[liberationtech] Random number generation being influenced - rumors

Eugen Leitl eugen at leitl.org
Fri Sep 6 12:41:08 PDT 2013


----- Forwarded message from Andy Isaacson <adi at hexapodia.org> -----

Date: Fri, 6 Sep 2013 12:34:54 -0700
From: Andy Isaacson <adi at hexapodia.org>
To: liberationtech <liberationtech at lists.stanford.edu>
Subject: Re: [liberationtech] Random number generation being influenced - rumors
User-Agent: Mutt/1.5.20 (2009-06-14)
Reply-To: liberationtech <liberationtech at lists.stanford.edu>

On Fri, Sep 06, 2013 at 10:45:46AM -0700, Joe Szilagyi wrote:
> Does anyone put any stock into the rumors floating lately that the
> government may have influenced Intel and/or AMD into altering in
> subtle ways that CPUs handle random number generation?

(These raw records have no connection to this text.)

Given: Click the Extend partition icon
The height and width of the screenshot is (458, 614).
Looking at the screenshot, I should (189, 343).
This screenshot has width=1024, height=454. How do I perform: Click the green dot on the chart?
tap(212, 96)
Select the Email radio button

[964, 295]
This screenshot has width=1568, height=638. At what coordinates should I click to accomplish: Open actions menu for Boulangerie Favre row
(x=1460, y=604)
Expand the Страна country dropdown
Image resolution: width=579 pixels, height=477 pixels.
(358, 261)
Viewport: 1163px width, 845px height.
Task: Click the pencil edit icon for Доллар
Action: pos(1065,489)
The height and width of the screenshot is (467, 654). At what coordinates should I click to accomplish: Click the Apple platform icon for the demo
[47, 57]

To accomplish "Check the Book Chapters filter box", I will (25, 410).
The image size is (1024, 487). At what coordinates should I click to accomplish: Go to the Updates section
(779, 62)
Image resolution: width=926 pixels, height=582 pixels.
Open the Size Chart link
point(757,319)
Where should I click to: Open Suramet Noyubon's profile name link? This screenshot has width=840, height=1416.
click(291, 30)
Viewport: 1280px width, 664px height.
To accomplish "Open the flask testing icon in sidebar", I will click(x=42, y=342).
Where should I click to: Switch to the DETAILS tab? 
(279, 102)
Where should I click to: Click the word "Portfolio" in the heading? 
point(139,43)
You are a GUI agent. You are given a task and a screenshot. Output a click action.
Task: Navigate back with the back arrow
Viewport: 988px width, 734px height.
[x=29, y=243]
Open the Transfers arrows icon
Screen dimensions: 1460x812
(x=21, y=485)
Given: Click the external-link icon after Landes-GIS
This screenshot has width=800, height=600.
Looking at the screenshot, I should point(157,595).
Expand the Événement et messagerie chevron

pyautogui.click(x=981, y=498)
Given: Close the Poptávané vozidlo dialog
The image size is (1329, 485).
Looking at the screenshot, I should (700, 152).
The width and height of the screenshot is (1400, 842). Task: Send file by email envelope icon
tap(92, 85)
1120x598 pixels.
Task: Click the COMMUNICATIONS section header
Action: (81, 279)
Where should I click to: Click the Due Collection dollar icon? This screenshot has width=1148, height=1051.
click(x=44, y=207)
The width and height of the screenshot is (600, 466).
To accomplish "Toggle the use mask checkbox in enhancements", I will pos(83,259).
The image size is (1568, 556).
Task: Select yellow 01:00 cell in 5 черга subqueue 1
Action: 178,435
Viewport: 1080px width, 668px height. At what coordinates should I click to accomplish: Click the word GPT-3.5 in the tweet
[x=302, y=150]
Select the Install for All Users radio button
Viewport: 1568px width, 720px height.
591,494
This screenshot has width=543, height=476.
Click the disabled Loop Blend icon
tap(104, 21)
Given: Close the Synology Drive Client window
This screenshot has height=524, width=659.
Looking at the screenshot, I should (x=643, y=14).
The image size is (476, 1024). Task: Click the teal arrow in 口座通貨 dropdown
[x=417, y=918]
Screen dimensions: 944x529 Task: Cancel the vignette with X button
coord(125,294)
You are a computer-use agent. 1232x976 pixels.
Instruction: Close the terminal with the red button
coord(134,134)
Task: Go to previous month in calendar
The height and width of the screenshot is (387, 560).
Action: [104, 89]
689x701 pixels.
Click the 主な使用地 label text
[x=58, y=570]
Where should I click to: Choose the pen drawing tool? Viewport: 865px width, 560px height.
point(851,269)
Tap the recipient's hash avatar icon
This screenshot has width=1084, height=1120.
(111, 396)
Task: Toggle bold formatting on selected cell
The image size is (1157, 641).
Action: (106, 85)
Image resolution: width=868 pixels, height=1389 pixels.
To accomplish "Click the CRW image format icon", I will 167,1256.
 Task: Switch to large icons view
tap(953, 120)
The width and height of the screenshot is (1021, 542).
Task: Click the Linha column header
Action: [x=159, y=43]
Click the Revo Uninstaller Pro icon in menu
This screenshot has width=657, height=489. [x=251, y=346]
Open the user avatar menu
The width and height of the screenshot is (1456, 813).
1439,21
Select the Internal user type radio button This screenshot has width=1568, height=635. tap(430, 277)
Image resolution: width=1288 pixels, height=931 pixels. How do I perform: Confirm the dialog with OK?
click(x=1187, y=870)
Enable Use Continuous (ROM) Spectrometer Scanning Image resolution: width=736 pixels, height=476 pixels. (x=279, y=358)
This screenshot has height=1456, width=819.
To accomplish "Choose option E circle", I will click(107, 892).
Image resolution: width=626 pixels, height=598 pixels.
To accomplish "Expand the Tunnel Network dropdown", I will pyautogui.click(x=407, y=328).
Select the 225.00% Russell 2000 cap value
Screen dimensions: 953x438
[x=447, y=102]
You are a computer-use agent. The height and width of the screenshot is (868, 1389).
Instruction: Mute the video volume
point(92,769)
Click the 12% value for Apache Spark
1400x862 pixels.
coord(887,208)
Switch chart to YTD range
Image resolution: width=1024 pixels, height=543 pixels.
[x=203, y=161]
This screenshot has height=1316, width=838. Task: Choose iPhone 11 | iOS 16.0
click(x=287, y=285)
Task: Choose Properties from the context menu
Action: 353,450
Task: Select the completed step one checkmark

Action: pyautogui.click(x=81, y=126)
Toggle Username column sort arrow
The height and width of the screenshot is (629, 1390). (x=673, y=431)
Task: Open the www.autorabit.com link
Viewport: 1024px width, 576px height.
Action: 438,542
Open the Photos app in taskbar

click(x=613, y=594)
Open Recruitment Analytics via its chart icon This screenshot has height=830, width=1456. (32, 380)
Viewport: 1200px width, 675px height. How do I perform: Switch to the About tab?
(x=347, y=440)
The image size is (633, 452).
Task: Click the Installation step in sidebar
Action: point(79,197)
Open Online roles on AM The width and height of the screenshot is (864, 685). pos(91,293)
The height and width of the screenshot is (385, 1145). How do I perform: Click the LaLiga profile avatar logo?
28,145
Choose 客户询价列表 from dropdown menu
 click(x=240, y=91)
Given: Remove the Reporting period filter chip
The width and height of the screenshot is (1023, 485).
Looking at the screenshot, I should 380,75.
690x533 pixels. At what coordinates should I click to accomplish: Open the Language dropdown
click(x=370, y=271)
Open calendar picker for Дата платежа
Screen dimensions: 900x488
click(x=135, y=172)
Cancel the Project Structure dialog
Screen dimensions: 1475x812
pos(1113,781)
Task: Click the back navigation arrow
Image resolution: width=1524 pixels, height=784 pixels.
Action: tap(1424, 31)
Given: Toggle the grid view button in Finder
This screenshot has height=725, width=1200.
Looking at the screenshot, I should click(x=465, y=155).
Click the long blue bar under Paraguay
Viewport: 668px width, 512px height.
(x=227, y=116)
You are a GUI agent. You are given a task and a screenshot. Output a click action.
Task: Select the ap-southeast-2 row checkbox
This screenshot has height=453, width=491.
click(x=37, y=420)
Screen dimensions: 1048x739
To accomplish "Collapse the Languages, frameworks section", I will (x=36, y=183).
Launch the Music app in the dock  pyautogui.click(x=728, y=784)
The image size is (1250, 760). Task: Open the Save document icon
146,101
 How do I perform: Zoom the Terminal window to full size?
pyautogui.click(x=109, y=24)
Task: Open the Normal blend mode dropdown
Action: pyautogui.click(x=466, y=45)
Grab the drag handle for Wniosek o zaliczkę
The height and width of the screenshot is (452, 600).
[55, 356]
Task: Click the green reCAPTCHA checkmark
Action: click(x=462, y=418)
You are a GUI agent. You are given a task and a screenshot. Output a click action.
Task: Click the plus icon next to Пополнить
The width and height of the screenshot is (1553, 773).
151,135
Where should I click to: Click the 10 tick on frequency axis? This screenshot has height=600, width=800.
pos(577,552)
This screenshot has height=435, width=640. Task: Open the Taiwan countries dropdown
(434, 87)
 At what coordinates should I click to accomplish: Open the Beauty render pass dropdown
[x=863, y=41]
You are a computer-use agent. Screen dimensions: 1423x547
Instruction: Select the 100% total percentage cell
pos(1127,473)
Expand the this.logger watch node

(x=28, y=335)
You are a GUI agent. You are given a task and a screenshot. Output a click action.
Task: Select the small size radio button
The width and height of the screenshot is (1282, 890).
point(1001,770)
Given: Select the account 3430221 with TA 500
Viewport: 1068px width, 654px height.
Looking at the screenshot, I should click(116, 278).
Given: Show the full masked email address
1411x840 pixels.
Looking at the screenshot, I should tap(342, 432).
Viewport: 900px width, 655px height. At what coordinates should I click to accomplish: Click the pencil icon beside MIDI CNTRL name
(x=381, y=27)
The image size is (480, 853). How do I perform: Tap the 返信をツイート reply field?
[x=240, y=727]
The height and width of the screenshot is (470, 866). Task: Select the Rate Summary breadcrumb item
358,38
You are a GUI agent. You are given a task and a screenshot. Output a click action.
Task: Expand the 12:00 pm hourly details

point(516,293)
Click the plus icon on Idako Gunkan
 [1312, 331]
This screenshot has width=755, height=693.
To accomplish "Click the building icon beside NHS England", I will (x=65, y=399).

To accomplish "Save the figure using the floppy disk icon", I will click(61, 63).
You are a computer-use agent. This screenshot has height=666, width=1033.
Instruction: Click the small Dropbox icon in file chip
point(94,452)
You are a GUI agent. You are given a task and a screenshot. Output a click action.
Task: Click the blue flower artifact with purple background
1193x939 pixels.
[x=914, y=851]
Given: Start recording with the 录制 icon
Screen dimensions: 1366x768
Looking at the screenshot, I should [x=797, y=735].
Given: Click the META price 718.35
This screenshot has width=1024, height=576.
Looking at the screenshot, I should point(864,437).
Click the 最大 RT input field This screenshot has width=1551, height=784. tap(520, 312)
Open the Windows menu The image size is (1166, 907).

I keep seeing
> this possible FUD floating around in comments here and there on
> other articles.

I agree with some of your premises, but disagree with the conclusion you
seem to be drawing.

Yes, it's just a fear of uncertainty.  We do not have evidence, nor even
a claim based on knowledge, that HWRNG backdooring has occurred.

However, I claim that the fear is well founded and should be taken into
account by all threat models.

HWRNG is a nearly-uniquely difficult security problem to crack.  By
definition it is impossible to prove that a black-box HWRNG is safe.
This is different from the security properties of a blackbox AES or
MODMUL accelerator, which can be demonstrated to conform to a known
specification.  If your AES instructions don't do AES, then testing
against a software implementation will show it!  The AES logic unit
will have a hard time leaking the AES keybits since there's nowhere
nondeterministic to put them.  etc.

By contrast, a properly functioning HWRNG cannot be tested in a way that
distinguishes it from the output of a stream cipher seeded with a
backdoor key.  And there's no way to test the behavior of HWRNG on an
ongoing basis; even if you had a test to run, it might switch to "stream
cipher mode" under the covers.

This is not to say that RdRand is completely unusable.  Putting RdRand
entropy into a software pool implementation like /dev/urandom (or
preferably, a higher-assurance multipool design like Fortuna) is a cheap
way to prevent a putative backdoor from compromising your system state.

Now, there is a way that we can learn that a backdoor was included; if
someone does a tear-down of a HWRNG and finds circuitry that has no
purpose other than being a backdoor, that would be conclusive.  AFAIK
nobody has tried that experiment.

Weighing towards distrusting HWRNG we have the fact that NSA is reported
(yesterday) to have intentionally backdoored Dual_EC_DRBG, and to have
spent significant amounts of money to backdoor chip implementations,
with enough success that they brag about it in administrative summaries.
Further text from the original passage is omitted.